We didn't have time, we just bed the ceiling mold trim into the miter saw bed and cut. If the wall was a 45 degree wall outside corner we cut both pieces of trim 22 1/2 degrees and install. If the wall was and inside corner with a 45 degree wall, that was a little more complicated. We cut one piece of the trim at a 45 degree to fit the wall, then we cut the other piece at a 22 1/2 degree and cope really deep back under so the piece would lay over the first piece we installed.

Try this, if you are having problems with a wall that is not a true 45 or 90 or what ever, cut both pieces of trim and glue and shoot them together on the floor or a table, than put the trim in place. If painted you can caulk under the trim. 

Just a tip on trimming a ceiling that has a bow downward or dip in it. Bed the trim in at both ends, mark the wall at the bottom of the mold and pop a line. Keep the mold on that line. You will have to roll the trim to stay on that line if the ceiling dips or is bowed down but the dip or bow can't be seen with the ceiling mold straight.


----------



## Rebelwork (Jan 15, 2012)

BigJim said:


> I am confused why a jig (not trying to be a smart butt or anything), When trimming houses, we never had time to use jigs or anything like that we had to get the trim cut and put up fast or you didn't make any money. My crew and myself could trim a 2000 sq ft house with regular stairs in a day or we lost money. I can assure you we had to do some moving.
> 
> We didn't have time, we just bed the ceiling mold trim into the miter saw bed and cut. If the wall was a 45 degree wall outside corner we cut both pieces of trim 22 1/2 degrees and install. If the wall was and inside corner with a 45 degree wall, that was a little more complicated.
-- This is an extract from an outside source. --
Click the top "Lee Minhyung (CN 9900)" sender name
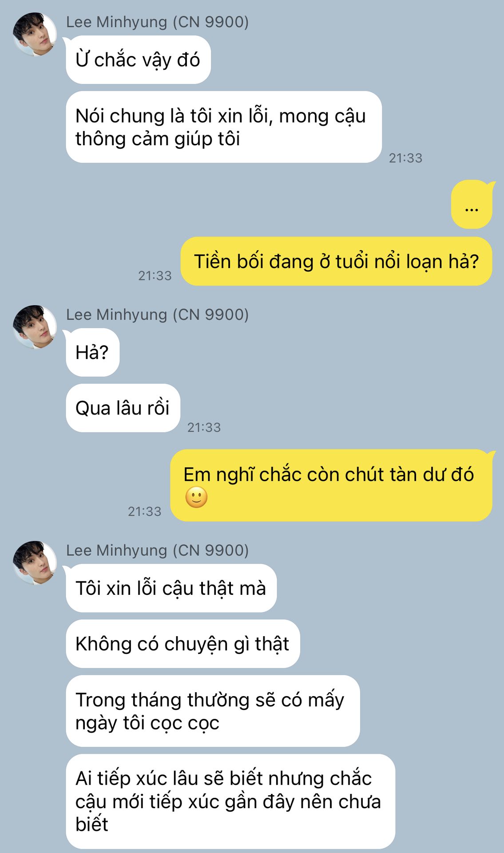The height and width of the screenshot is (853, 504). pyautogui.click(x=157, y=22)
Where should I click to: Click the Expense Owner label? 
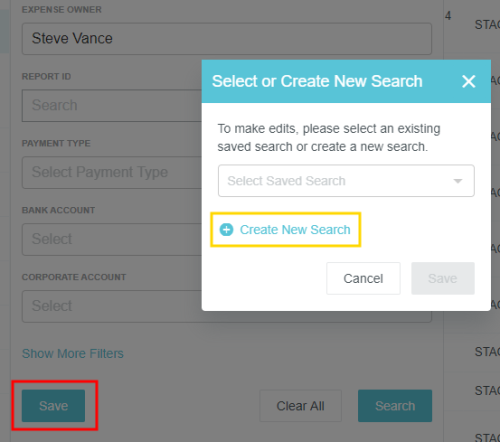(x=62, y=10)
We cut one piece of the trim at a 45 degree to fit the wall, then we cut the other piece at a 22 1/2 degree and cope really deep back under so the piece would lay over the first piece we installed.



I'm the same way... I can do inside or outside without jigs. When you have to crown 9-10 sets of cabinets a week over 7 years you better get good at it..lol


----------



## Jar944_2 (Oct 30, 2020)

wsommariva said:


> Thank you Jar944. Watched the video.
> 
> So to review, I have a 45 degree outside corner. I cant cut my 37/53 crown molding to get it to fit. I did a 90 degree outside corners no problem, looks great. After I make my cuts for the 45 corner I get a wide 135 degree set up, not the 45 I need. Off by 90!
> 
> ...


By 45 degree corner, I'm assuming you mean an actual 45 degree accute angle? You need to cut 67.5 on a miter saw.


----------



## TimPa (Jan 27, 2010)

BigJim said:


> I am confused ... If the wall was a 45 degree wall outside corner we cut both pieces of trim 22 1/2 degrees and install.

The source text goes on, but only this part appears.